YOUR TASK: Take the line containing "At what coordinates" and every line after it to the end of the data, and write them out exactly as they appear.

DATASET:
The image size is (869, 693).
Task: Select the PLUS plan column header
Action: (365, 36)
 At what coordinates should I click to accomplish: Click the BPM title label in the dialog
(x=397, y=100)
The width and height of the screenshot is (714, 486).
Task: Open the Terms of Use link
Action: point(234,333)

OUTPUT OF THE EXERCISE:
 At what coordinates should I click to accomplish: Click the BPM title label in the dialog
(x=397, y=100)
The width and height of the screenshot is (714, 486).
Task: Open the Terms of Use link
Action: point(234,333)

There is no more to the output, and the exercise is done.